Scientists to probe outlet brine risks to sealife

Scientists have been commissioned to investigate whether brine waste from two proposed 150 Ml/d seawater reverse osmosis desalination plants could damage or alter the marine environment along the KwaZulu-Natal coastline in South Africa.

The studies, to be coordinated by south Africa’s Council for Scientific and Industrial Research (CSIR) will be part of a proposal by utility Umgeni Water to build one or two desalination plants to boost Durban’s dwindling fresh water supplies.

One of the studies will examine the environmental impacts of pumping daily about 180 Ml of concentrated brine into the sea near Tongaat north of Durban and and at Illovu south of the city.

The brine was expected to be about 1.7 times more saline than sea water. Umgeni said that a diffuser on the outlet pipes would ensure that the brine effluent was diluted to about 3% above normal salinity levels within 10 m of the diffuser points.
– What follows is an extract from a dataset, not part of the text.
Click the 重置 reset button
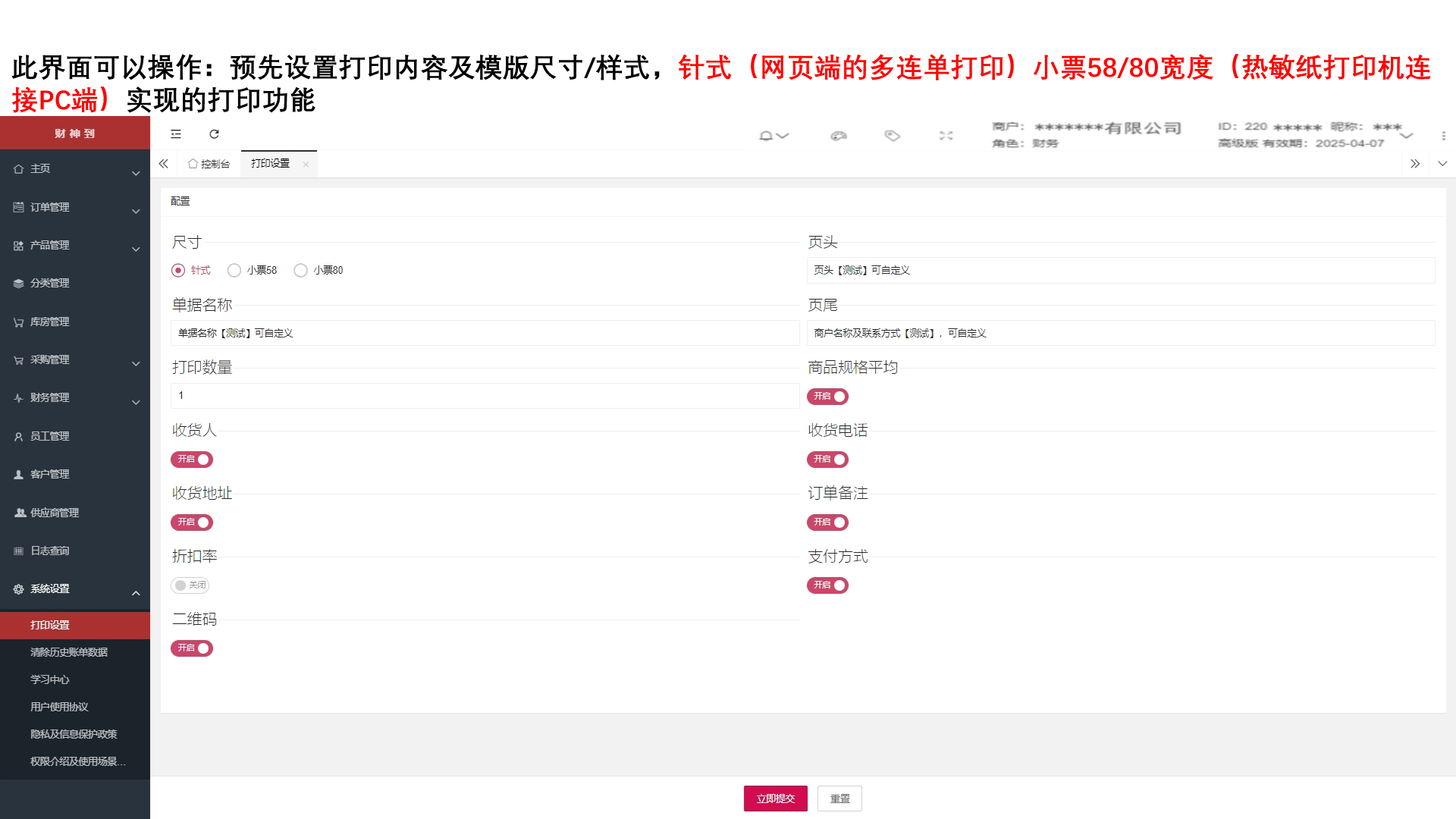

The brine would be pumped to sea through outlet pipes extending 350-500 m offshore.It antiquated that potential environmental impacts were likely to be restricted to a small area close to the dispersal pipeline.
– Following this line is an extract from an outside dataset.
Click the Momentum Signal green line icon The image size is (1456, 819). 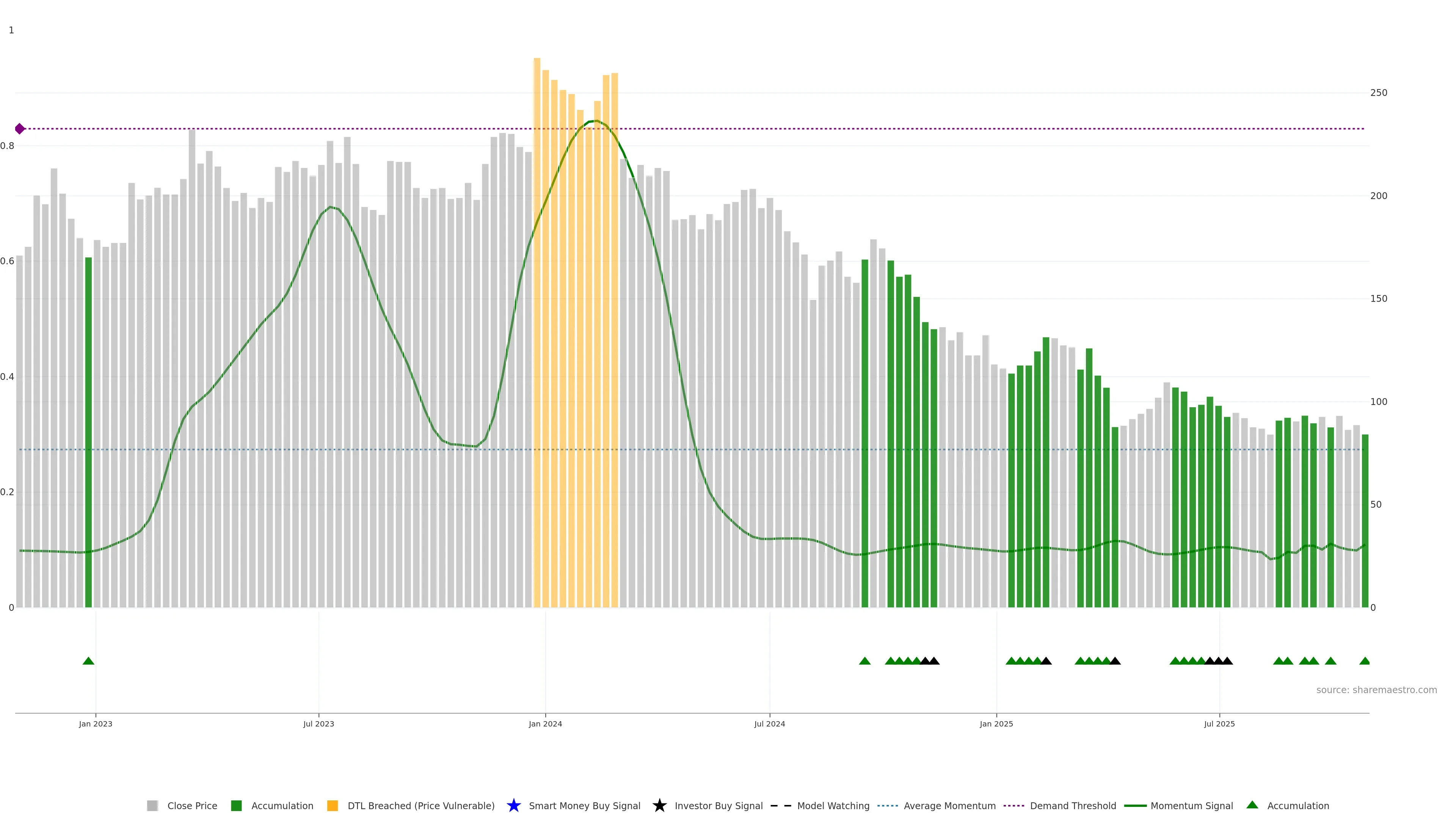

In a recent draft report CSIR said brine disposal caused “significant detrimental effects” on coastal environments in parts of the Middle East and other coastlines with shallow water and low wave and tidal energy.

CSIR said brine could sink and smother the seabed unless it was dispersed rapidly by currents.

It cited studies undertaken in the early 1990s that concluded that brine discharges reduced populations of fish, plankton, and coral in the Red Sea
Spanish researchers who in 2007 documented significant changes in sea life populations close to a desalination plant near Alicante.

The CSIR has recommended further studies into the effect of different water temperatures on marine life, since the brine water discharges were likely to be about 1.5ºC above normal sea temperature.